Like it, when every word she uttered stripped him of the selfish
illusions in which he had wrapped himself against the blasts of
ill-fortune? Like it, when the prospect of her charms had bribed him
from the path of fortitude, when for her sake he had been false to his
mistress, to his friends, to his faith, to his cause? Like it, when he
knew as he listened that all was lost, and nothing gained, not even this
poor, unworthy, shameful compensation? Like it? No wonder that words
failed him, and he glared at her in rage, in misery, in shame.
"Oh, if you don't like it," she continued, tossing her head after a
momentary pause, "then you should not have come! It is of no profit to
glower at me, Monsieur. You do not frighten me."
"I would--I would to God I had not come!" he groaned.

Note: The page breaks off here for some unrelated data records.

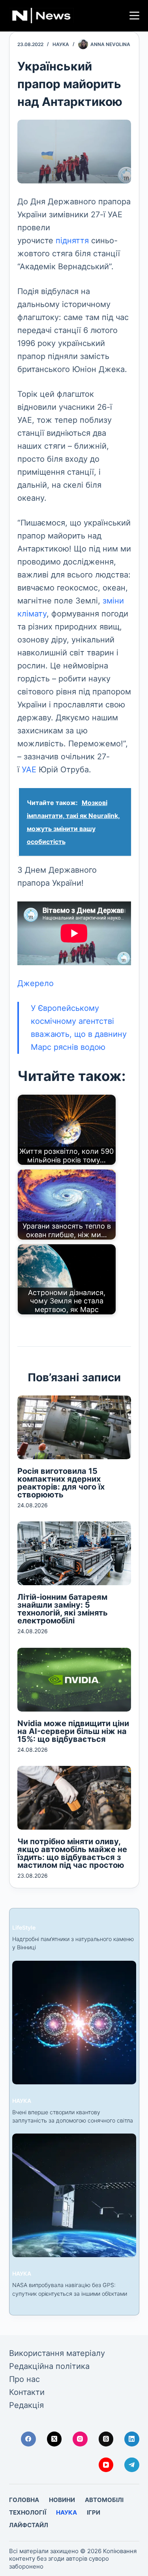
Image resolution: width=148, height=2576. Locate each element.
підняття (72, 240)
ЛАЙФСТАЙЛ (28, 2525)
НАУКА (60, 44)
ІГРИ (93, 2512)
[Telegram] (131, 2465)
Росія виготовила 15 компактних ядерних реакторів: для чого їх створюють (61, 1482)
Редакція (26, 2405)
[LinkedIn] (131, 2439)
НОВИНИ (62, 2500)
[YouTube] (106, 2465)
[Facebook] (28, 2439)
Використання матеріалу (57, 2353)
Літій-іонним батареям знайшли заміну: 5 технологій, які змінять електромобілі (62, 1608)
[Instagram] (80, 2439)
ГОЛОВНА (24, 2500)
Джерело (35, 983)
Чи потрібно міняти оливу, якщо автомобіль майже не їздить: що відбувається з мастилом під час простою (72, 1853)
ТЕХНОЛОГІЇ (27, 2512)
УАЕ (29, 769)
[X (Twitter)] (54, 2439)
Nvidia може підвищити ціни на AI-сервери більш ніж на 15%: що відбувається (73, 1731)
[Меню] (134, 15)
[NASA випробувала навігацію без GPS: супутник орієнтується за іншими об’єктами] (74, 2195)
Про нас (24, 2379)
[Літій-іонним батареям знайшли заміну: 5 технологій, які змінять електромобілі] (74, 1553)
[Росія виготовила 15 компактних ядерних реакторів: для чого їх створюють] (74, 1427)
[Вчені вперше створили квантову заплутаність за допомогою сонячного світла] (74, 2022)
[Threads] (106, 2439)
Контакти (27, 2392)
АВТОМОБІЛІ (104, 2500)
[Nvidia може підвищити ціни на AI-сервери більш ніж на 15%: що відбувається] (74, 1680)
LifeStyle (24, 1927)
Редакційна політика (49, 2366)
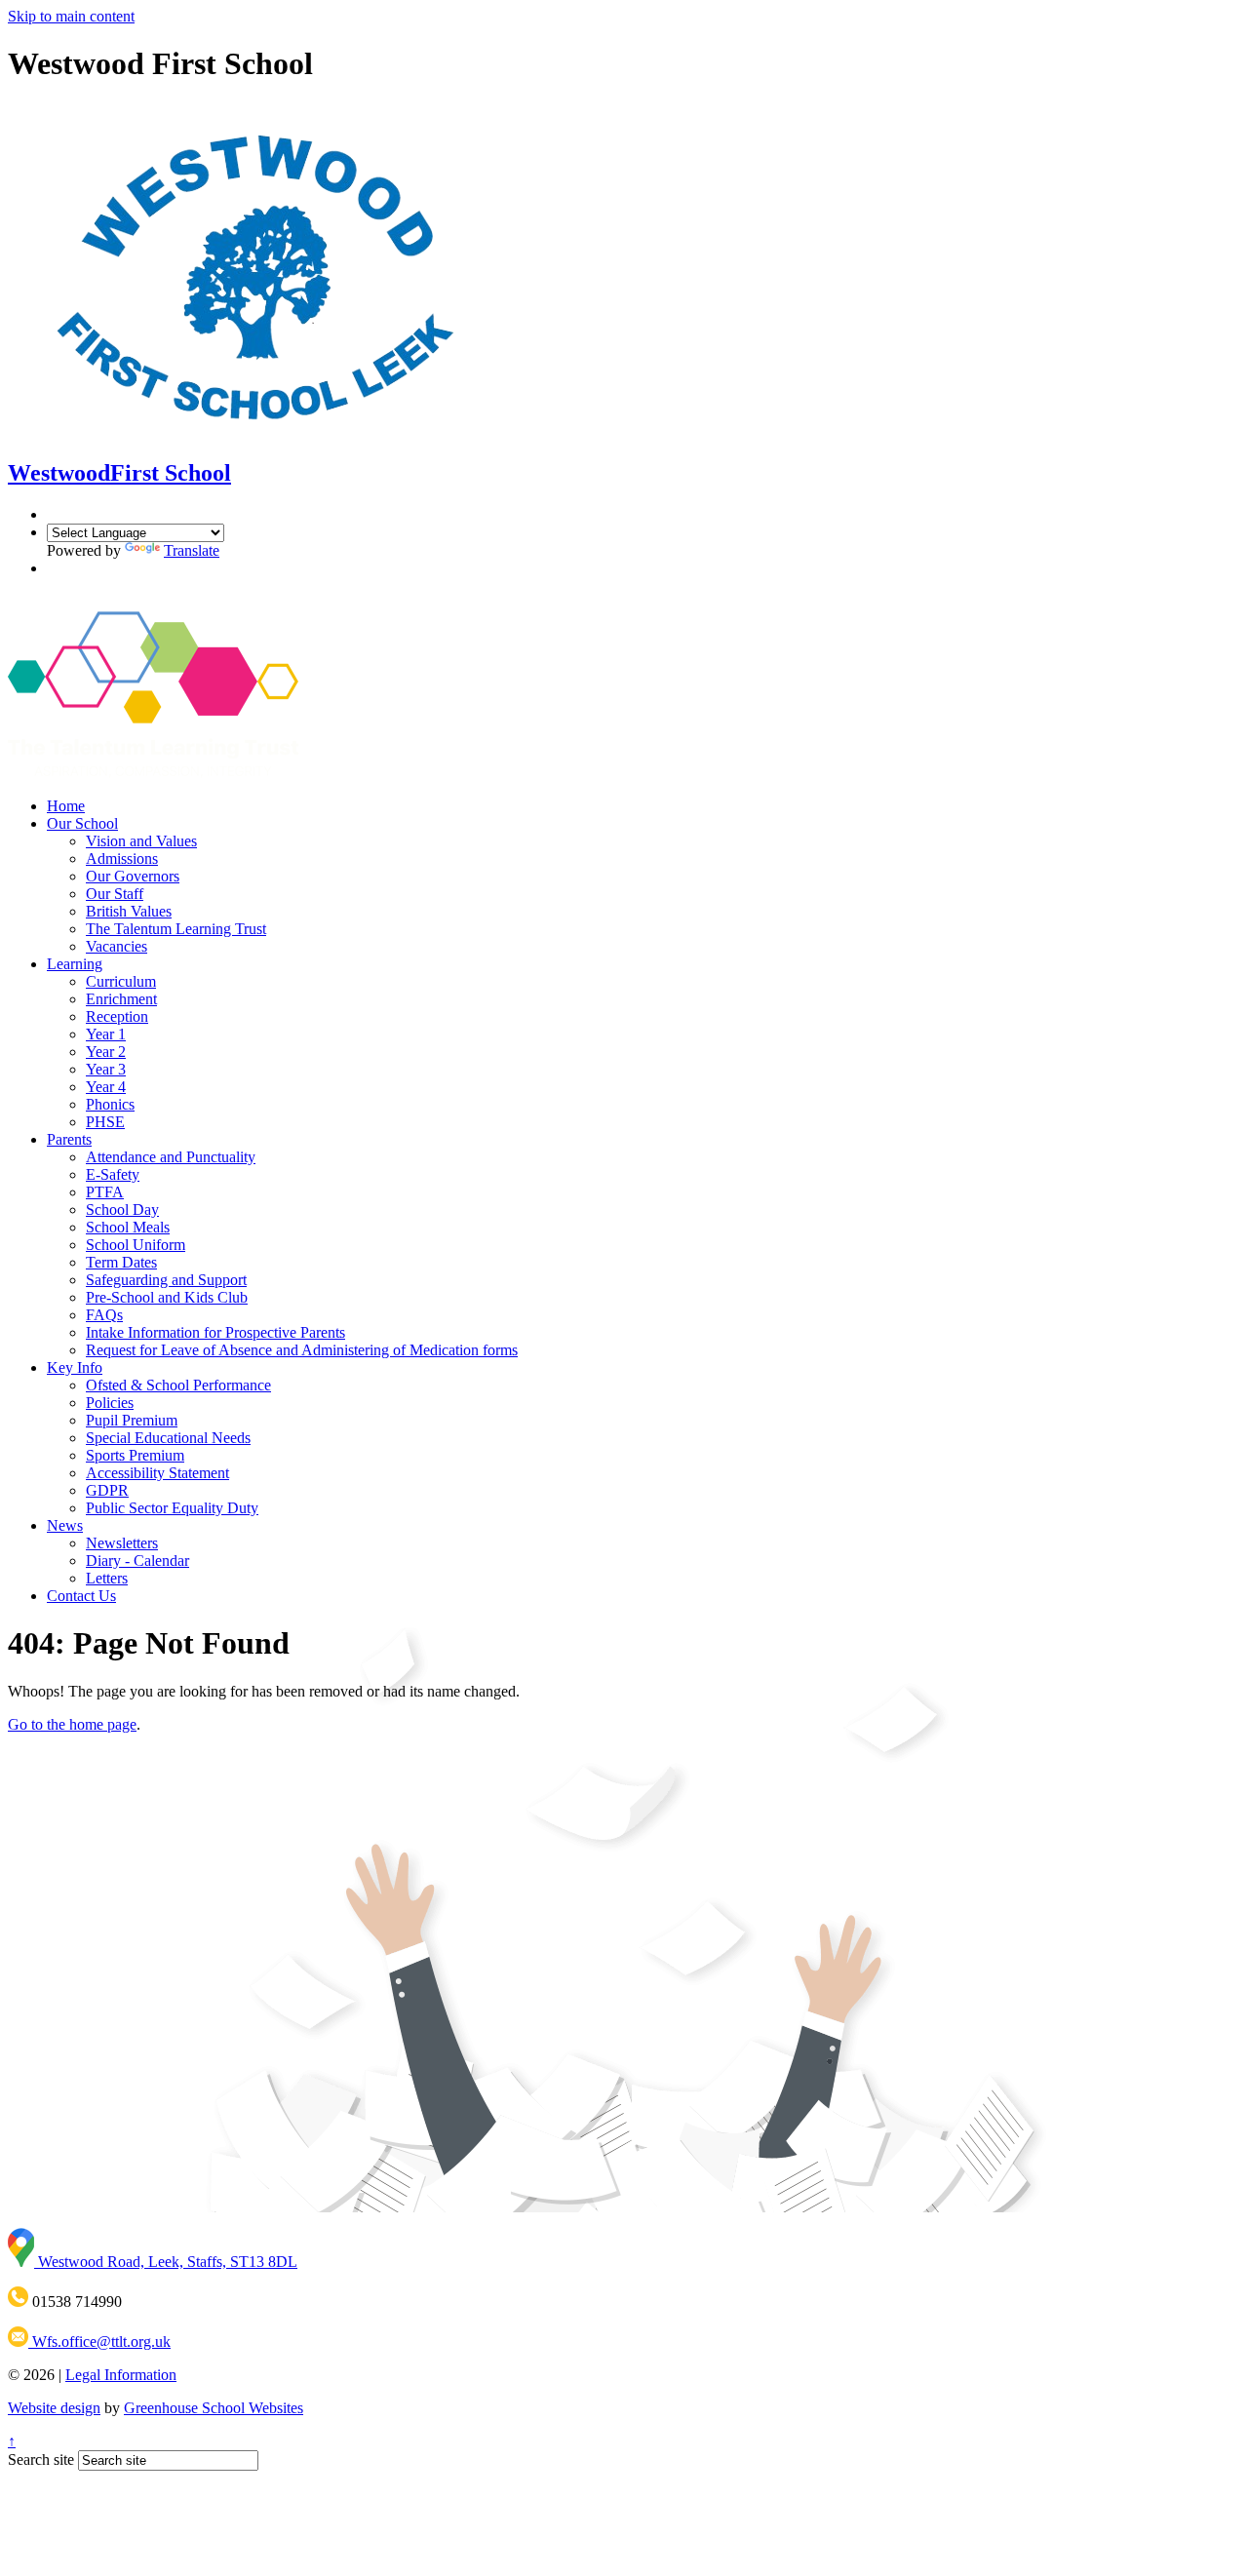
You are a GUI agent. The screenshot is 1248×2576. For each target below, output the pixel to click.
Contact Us (81, 1595)
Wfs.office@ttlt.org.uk (99, 2341)
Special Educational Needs (168, 1437)
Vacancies (116, 946)
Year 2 (106, 1051)
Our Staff (114, 893)
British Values (129, 911)
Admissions (122, 858)
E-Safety (112, 1174)
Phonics (110, 1104)
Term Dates (121, 1262)
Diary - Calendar (137, 1560)
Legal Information (120, 2374)
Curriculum (121, 981)
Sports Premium (135, 1455)
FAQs (104, 1315)
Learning (74, 964)
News (65, 1525)
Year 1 (106, 1034)
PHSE (105, 1121)
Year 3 (106, 1069)
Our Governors (132, 876)
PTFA (105, 1192)
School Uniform (135, 1244)
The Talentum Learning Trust (176, 928)
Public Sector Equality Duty (172, 1508)
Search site (41, 2459)
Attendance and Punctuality (170, 1157)
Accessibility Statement (157, 1472)
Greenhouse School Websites (213, 2408)
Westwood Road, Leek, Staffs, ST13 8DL (165, 2261)
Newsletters (122, 1543)
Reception (117, 1016)
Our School (82, 823)
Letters (107, 1578)
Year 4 (106, 1086)
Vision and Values (141, 841)
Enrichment (121, 999)
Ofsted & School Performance (178, 1385)
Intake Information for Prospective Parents (215, 1332)
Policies (110, 1402)
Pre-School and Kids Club (167, 1297)
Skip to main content (71, 16)
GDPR (107, 1490)
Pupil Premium (131, 1420)
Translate (191, 550)
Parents (69, 1139)
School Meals (128, 1227)
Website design (54, 2408)
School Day (122, 1209)
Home (66, 806)
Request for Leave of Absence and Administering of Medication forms (302, 1350)
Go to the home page (72, 1724)
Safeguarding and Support (166, 1279)
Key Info (74, 1367)
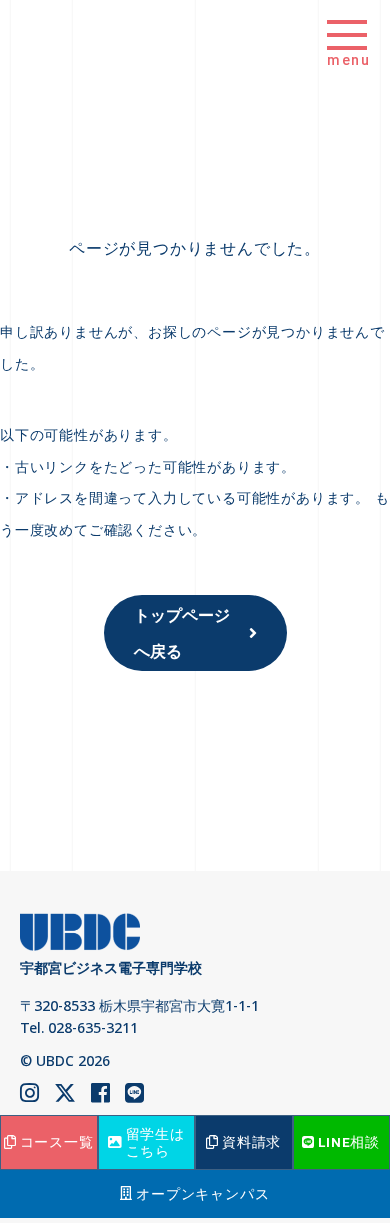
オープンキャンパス (202, 1194)
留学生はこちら (155, 1142)
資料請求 (251, 1142)
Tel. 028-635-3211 (79, 1027)
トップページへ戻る (182, 633)
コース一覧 (57, 1142)
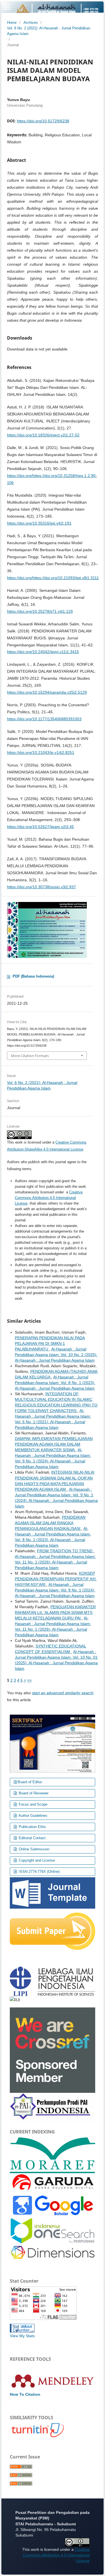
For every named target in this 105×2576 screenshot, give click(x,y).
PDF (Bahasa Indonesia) (33, 976)
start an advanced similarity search (63, 1693)
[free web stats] (22, 2328)
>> (29, 1680)
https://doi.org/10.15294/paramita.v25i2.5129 (47, 692)
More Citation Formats (30, 1055)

"And, I dare say, that you had never seen me--since you cannot win me!"
"That too," he exclaimed.
She was of an extraordinary levity, and at that, after staring at him a
moment, she broke into shrill laughter.
"A little more, and I'll send you to my cousin Hannibal!" she said. "You
do not know how anxious he is to see you. Have you a mind," with a
waggish look, "to play bride's man, M. de Tignonville? Or will you give
away the bride? It is not too late, though soon it will be!"
He winced, and from red grew pale. "What do you mean?" he stammered;
and, averting his eyes in shame, seeing now all the littleness, all the
baseness of his position, "Has he--married her?" he continued.
"Ho, ho!" she cried in triumph. "I've hit you now, have I, Monsieur?
I've hit you!" And mocking him, "Has he--married her?" she lisped. "No;
but he will marry her, have no fear of that! He will marry her. He
waits but to get a priest. Would you like to see what he says?" she
continued, playing with him as a cat plays with a mouse. "I had a note
from him yesterday. Would you like to see how welcome you'll be at the
wedding?" And she flaunted a piece of paper before his eyes.